All of lore.kernel.org
 help / color / mirror / Atom feed
* [PATCH v4 00/12] TTM shrinker helpers and xe buffer object shrinker
@ 2024-06-14 10:25 Thomas Hellström
  2024-06-14 10:25 ` [PATCH v4 01/12] drm/ttm: Allow TTM LRU list nodes of different types Thomas Hellström
                   ` (14 more replies)
  0 siblings, 15 replies; 21+ messages in thread
From: Thomas Hellström @ 2024-06-14 10:25 UTC (permalink / raw)
  To: intel-xe
  Cc: Thomas Hellström, Somalapuram Amaranath,
	Christian König, Matthew Brost, dri-devel

This series implements TTM shrinker / eviction helpers and an xe bo
shrinker. It builds on two previous series, *and obsoletes these*. First

https://www.mail-archive.com/dri-devel@lists.freedesktop.org/msg484425.html

Second the previous TTM shrinker series

https://lore.kernel.org/linux-mm/b7491378-defd-4f1c-31e2-29e4c77e2d67@amd.com/T/

Where the comment about layering
https://lore.kernel.org/linux-mm/b7491378-defd-4f1c-31e2-29e4c77e2d67@amd.com/T/#ma918844aa8a6efe8768fdcda0c6590d5c93850c9

now addressed, and this version also implements shmem objects for backup
rather than direct swap-cache insertions, which was used in the previuos
series. It turns out that with per-page backup / shrinking, shmem objects
appears to work just as well as direct swap-cache insertions with the
added benefit that was introduced in the previous TTM shrinker series to
avoid running out of swap entries isn't really needed.
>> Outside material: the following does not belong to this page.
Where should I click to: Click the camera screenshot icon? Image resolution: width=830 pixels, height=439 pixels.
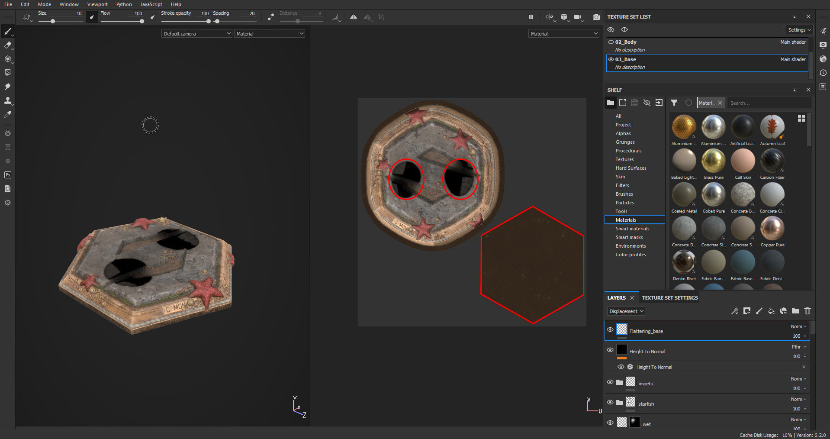click(596, 17)
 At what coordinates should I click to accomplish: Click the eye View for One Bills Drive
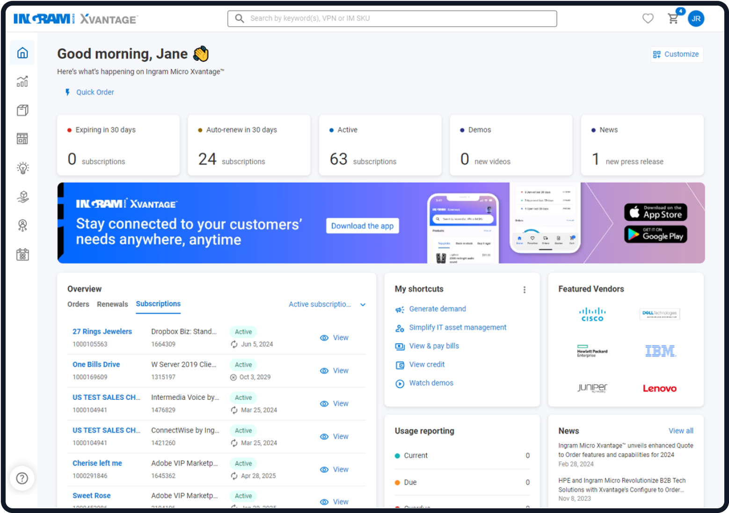[x=334, y=370]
Patch 1-4 implements restartable LRU list iteration.

Patch 5 implements a LRU walker + resv locking helper

Patch 6 moves TTM swapping over to the walker.

Patch 7 moves TTM eviction over to the walker.

Patch 8 could in theory be skipped but introduces a possibility to easily
add or test multiple backup backends, like the direct swap-cache
insertion or even files into fast dedicated nvme storage for for example.

Patch 9 introduces helpers in the ttm_pool code for page-by-page shrinking
and recovery. It avoids having to temporarily allocate a huge amount of
memory to be able to shrink a buffer object. It also introduces the
possibility to immediately write-back pages if needed, since that tends
to be a bit delayed when left to kswapd.

Patch 10 Adds a simple error injection to the above code to help increase
test coverage.

Patch 11 Implements an xe bo shrinker and a common helper in TTM for
shrinking.

Patch 12-21 are really a separate POC series, for introducing drm_exec locking
in TTM. The patch touches both drm_exec and dma-buf and is for now marked as
an RFC:

Patch 12 Increases (removes) the XE_PL_TT watermark.

v2:
- Squash obsolete revision history in the patch commit messages.
- Fix a couple of review comments by Christian
- Don't store the mem_type in the TTM managers but in the
  resource cursor.
- Rename introduced TTM *back_up* function names to *backup*
- Add ttm pool recovery fault injection.
- Shrinker xe kunit test
- Various bugfixes

v3:
- Address some review comments from Matthew Brost and Christian König.
- Use the restartable LRU walk for TTM swapping and eviction.
- Provide a POC drm_exec locking implementation for exhaustive
  eviction. (Christian König).

v4:
- Remove the RFC exhaustive eviction part. While the path to exhaustive
  eviction is pretty clear and demonstrated in v3, there is still some
  drm_exec work that needs to be agreed and implemented.
- Add shrinker power management. On some hw we need to wake when shrinking.
- Fix the lru walker helper for -EALREADY errors.
- Add drm/xe: Increase the XE_PL_TT watermark.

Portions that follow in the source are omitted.